De rechtbank onderschreef de medische grondslag van het besluit van het Uwv en verklaarde het beroep ongegrond. In hoger beroep stelde appellante dat het Uwv haar beperkingen had onderschat en dat zij medisch gezien niet geschikt was voor de geselecteerde functies. De Centrale Raad van Beroep oordeelde dat de medische beoordeling zorgvuldig was uitgevoerd en dat de rapportages van de verzekeringsartsen voldoende inzicht boden in de geschiktheid van appellante voor de functies.

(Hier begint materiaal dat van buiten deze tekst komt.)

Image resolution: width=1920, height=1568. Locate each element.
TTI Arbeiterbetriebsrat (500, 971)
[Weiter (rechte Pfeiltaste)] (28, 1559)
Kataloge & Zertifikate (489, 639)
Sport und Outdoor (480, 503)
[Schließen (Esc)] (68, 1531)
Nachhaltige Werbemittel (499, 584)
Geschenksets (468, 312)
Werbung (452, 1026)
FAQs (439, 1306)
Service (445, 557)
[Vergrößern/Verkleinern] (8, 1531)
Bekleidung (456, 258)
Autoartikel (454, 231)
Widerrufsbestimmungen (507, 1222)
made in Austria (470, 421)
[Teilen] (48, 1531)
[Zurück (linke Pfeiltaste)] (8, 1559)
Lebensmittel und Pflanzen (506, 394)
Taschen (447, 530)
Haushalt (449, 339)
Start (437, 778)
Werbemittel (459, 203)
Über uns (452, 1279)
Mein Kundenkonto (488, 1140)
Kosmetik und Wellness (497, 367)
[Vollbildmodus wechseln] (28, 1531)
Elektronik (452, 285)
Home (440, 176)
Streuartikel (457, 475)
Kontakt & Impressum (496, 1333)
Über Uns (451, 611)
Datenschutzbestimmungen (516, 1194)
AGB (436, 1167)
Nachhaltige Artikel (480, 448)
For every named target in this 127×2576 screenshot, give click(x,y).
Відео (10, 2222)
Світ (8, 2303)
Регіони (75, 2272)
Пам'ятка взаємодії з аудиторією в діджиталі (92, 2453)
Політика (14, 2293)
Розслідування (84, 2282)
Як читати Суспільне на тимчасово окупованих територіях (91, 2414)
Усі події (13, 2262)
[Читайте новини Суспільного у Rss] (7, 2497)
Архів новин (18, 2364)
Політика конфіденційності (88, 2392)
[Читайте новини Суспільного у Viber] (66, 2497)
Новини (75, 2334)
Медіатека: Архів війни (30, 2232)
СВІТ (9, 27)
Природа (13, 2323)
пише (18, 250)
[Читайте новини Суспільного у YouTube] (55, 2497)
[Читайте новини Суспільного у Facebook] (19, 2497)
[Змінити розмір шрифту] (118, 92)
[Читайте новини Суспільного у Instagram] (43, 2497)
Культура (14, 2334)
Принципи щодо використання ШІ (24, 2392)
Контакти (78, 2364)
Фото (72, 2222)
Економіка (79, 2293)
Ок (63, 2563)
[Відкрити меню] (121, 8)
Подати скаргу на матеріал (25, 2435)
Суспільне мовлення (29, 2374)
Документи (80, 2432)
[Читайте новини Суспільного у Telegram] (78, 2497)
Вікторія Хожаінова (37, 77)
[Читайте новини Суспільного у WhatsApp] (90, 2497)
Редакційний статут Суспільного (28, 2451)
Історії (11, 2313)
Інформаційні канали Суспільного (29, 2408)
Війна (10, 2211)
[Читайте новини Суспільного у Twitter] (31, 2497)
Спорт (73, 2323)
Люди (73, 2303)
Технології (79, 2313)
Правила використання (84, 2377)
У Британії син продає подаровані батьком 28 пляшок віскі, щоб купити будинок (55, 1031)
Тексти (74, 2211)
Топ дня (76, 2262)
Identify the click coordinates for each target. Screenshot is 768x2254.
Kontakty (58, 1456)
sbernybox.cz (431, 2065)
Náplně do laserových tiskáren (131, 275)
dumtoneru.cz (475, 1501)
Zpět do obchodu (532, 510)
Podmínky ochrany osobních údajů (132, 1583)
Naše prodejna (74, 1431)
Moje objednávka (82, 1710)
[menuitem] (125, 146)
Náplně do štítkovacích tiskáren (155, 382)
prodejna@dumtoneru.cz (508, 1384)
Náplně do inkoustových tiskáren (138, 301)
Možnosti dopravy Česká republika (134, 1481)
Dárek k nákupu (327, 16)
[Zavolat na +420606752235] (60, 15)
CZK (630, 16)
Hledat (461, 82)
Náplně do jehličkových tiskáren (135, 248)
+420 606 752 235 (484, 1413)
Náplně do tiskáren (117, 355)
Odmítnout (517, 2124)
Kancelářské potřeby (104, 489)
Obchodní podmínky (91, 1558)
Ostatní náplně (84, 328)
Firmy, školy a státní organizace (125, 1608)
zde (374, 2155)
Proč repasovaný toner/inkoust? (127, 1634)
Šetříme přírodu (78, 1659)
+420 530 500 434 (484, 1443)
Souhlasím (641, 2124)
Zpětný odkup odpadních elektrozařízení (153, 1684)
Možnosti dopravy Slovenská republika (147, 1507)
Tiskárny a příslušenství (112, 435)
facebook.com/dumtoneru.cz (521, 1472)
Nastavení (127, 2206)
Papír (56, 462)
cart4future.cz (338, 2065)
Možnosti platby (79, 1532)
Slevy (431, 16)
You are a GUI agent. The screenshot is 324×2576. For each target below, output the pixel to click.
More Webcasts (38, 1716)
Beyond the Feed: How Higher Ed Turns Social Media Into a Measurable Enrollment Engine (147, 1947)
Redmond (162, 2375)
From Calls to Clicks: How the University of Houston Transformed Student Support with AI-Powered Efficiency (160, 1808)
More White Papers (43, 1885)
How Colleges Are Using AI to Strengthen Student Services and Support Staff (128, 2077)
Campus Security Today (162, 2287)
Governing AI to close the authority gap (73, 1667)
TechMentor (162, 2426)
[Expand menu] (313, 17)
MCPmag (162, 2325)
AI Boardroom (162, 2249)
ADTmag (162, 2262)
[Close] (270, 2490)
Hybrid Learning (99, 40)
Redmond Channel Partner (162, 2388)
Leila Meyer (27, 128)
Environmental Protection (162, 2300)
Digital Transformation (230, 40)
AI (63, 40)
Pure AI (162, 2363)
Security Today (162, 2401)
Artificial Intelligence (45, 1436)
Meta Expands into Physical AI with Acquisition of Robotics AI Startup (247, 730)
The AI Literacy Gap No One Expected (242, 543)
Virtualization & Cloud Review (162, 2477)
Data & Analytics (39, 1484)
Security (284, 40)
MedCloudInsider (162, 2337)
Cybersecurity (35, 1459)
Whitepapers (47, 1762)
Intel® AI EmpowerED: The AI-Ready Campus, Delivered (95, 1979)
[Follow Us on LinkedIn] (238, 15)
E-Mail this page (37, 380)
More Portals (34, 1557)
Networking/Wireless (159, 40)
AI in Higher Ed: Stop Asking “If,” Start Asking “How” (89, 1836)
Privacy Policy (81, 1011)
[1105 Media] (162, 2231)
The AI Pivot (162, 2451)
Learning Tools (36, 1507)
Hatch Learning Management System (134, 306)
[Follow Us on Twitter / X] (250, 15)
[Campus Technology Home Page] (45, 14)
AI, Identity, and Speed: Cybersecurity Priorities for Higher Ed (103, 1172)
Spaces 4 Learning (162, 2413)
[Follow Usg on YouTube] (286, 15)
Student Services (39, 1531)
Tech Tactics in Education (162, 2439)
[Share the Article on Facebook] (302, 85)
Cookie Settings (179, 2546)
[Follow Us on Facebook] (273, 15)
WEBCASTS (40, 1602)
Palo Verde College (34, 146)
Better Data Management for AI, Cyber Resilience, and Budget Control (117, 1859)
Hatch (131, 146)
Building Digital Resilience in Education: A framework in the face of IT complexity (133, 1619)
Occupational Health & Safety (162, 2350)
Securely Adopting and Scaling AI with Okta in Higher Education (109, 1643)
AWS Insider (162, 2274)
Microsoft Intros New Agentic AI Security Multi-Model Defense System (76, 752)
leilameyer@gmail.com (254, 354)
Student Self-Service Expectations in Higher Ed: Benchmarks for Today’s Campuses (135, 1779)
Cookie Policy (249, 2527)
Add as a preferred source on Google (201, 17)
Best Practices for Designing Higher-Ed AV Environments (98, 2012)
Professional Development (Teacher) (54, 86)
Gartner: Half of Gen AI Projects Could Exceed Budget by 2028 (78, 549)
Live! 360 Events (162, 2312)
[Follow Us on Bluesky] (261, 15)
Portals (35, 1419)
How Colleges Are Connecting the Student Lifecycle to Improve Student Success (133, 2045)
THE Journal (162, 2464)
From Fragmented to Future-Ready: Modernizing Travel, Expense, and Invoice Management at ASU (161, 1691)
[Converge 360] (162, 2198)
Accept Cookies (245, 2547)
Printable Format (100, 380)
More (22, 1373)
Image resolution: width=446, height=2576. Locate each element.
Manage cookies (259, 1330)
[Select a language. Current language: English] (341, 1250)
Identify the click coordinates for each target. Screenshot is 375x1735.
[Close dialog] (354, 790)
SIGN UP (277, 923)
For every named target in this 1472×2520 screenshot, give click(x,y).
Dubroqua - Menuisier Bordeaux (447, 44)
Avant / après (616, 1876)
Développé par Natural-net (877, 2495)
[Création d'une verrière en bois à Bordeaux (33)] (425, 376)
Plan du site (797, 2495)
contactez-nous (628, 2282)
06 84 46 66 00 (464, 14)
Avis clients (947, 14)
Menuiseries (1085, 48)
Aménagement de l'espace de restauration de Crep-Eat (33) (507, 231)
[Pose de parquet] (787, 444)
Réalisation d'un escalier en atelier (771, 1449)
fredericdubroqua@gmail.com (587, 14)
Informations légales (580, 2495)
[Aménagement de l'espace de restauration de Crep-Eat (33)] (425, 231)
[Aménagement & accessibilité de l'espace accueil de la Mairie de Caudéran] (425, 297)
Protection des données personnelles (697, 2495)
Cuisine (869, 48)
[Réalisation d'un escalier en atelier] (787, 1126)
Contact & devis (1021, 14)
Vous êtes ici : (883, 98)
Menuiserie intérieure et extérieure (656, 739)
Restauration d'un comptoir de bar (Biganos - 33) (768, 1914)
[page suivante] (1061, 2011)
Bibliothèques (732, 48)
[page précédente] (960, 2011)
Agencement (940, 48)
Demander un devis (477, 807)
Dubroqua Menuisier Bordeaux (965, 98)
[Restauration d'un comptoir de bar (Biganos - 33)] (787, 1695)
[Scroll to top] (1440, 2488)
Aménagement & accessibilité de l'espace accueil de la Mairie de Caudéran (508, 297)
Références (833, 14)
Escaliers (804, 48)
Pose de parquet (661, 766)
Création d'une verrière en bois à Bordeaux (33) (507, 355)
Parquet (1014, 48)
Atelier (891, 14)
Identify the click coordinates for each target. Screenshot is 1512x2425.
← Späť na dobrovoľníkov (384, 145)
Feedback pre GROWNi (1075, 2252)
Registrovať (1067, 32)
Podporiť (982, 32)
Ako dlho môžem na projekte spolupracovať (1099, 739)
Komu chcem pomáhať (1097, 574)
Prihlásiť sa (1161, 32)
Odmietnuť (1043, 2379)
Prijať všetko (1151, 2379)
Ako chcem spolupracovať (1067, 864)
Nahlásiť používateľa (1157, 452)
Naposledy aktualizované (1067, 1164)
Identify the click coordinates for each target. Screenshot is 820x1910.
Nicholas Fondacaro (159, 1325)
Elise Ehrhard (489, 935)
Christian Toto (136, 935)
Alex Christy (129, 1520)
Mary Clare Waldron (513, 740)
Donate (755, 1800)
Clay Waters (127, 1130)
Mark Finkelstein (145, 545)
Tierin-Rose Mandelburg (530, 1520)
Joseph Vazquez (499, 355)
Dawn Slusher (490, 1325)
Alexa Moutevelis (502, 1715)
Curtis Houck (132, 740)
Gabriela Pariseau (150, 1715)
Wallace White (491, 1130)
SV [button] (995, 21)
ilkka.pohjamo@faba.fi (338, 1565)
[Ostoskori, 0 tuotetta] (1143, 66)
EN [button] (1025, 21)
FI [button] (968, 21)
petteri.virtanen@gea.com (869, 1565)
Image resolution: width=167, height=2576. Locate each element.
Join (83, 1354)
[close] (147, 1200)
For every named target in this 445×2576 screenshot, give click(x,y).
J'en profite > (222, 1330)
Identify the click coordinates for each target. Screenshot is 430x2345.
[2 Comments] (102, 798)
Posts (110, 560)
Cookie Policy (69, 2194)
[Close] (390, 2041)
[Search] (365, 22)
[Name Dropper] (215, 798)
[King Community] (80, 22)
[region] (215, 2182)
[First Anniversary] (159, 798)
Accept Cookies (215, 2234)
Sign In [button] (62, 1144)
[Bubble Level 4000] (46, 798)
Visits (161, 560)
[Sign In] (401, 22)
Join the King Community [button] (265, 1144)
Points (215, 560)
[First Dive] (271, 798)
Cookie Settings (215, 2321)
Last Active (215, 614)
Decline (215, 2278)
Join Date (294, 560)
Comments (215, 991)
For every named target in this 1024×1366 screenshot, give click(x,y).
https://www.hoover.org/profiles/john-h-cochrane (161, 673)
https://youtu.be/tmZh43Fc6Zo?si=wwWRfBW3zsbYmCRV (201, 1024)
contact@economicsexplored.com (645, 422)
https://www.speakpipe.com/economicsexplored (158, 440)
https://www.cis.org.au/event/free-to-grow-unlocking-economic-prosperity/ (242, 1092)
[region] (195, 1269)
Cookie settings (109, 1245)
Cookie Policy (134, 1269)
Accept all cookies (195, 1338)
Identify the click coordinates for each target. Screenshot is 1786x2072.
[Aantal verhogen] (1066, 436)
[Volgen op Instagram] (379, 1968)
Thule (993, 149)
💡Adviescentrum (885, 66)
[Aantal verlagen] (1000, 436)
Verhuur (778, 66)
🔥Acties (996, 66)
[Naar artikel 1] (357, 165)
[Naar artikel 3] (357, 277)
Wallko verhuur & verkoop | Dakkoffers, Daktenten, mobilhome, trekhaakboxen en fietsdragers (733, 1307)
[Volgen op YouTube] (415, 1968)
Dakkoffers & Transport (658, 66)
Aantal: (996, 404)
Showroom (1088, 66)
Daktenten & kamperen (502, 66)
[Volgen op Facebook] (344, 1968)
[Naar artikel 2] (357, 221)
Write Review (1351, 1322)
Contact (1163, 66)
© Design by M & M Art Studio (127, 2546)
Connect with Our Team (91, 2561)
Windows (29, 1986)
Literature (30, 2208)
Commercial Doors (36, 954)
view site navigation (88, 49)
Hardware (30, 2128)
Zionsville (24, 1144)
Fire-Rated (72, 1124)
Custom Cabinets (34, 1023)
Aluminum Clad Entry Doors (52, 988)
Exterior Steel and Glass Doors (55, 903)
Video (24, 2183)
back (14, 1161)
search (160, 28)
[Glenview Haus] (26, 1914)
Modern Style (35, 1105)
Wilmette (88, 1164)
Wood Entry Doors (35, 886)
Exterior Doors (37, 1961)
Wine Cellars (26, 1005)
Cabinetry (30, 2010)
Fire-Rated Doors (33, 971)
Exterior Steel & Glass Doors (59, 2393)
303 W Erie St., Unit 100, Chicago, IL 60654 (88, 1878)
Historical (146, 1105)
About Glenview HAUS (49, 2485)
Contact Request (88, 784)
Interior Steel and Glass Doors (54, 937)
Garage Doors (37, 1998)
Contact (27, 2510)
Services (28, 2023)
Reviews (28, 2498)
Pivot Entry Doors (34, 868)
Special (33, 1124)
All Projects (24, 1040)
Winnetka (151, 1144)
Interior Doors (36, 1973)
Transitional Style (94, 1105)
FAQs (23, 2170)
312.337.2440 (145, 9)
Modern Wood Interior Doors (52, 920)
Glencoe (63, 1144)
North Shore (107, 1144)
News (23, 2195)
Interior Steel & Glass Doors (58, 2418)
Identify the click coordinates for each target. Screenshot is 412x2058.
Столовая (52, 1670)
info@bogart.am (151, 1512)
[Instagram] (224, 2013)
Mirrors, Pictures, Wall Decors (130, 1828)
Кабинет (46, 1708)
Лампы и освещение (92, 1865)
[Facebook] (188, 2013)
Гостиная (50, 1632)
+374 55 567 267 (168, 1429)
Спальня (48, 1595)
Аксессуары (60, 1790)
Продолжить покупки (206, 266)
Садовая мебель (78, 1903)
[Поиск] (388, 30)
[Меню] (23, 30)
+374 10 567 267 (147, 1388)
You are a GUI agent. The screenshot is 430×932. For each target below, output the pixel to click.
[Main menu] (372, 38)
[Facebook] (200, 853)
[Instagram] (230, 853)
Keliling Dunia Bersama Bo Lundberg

De Raad vernietigde de aangevallen uitspraak, maar liet de rechtsgevolgen van het vernietigde besluit in stand. Tevens werd het Uwv veroordeeld in de proceskosten van appellante, die in totaal € 966,- bedroegen. De uitspraak werd gedaan door een meervoudige kamer, met G.J.H. Doornewaard als voorzitter, en werd openbaar uitgesproken op 4 juli 2008.